Mia figlia mi era molto legata, cercava sempre il mio contatto, anche se per lei era una nozione un po' astratta. All'inizio i rapporti fisici erano comunque violenti: lei non sapeva essere tenera. C'è stato un intero periodo in cui ha continuato a chiedermi di picchiarla. Le sue insistenti richieste che temevo mi mettevano a disagio. Era l'unica cosa che poteva rassicurarla perché era l'unico modo di comunicazione che avesse conosciuto in Russia. Sfortunatamente, sono state stabilite lotte di potere. Dovevo essere fermo quando non volevo esserlo. Quando adotti un bambino che ha una responsabilità, devi fare i conti con quel passato. Ero piena di buona volontà, avrei voluto accompagnarla nella sua nuova vita con amore, comprensione e gentilezza, ma Nastia si trascinava con sé i suoi incubi, i suoi fantasmi e questa violenza di cui era figlia. Ci sono voluti due anni perché le nostre relazioni si calmassero e il nostro amore reciproco si esprimesse finalmente.

L'ho preso su di me per non perdere l'equilibrio

Quando mia figlia ha iniziato a esprimere a parole i suoi traumi per liberarsi da questa paura che la affliggeva, quello che mi ha rivelato era inimmaginabile.

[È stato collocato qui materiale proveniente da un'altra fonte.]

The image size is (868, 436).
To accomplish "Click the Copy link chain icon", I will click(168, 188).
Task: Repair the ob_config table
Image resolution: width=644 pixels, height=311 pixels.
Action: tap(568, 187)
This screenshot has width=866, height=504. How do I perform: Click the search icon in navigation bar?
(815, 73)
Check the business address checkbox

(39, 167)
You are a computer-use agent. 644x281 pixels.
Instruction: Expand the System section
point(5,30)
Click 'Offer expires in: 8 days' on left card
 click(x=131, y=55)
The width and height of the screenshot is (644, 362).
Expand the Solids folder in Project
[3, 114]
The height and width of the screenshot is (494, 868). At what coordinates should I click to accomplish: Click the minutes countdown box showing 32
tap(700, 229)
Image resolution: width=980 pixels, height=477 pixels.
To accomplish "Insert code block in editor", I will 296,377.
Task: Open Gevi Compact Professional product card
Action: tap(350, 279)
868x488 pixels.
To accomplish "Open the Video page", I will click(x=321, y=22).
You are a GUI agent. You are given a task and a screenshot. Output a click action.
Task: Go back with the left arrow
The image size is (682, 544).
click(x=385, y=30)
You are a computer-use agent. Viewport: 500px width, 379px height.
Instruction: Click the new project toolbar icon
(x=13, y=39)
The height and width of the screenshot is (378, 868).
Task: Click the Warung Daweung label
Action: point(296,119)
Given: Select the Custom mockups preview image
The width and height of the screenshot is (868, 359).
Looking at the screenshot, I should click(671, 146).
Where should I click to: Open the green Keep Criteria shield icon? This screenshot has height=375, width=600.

La sua madre biologica, una criminale, l'aveva contaminata per sempre pugnalando un uomo davanti ai suoi occhi e rendendolo responsabile di questo atto. Non provava compassione per se stessa, anzi, senza apparente emozione, voleva liberarsi da questo orribile passato. Ero disgustato dalle sue rivelazioni. In questi momenti bisogna avere empatia e fantasia per trovare soluzioni. Senza tabù o pregiudizi, ho fatto del mio meglio per scacciare i suoi demoni. Ho messo in atto un'intera strategia educativa vicino alla natura e agli animali in modo che trovi un po' di infanzia e innocenza. Ci sono state vittorie definitive e altre fugaci. Ma il passato non muore mai. “

* “Vuoi una nuova mamma? – Madre-figlia, storia di un'adozione”, Edizioni La Boîte à Pandore.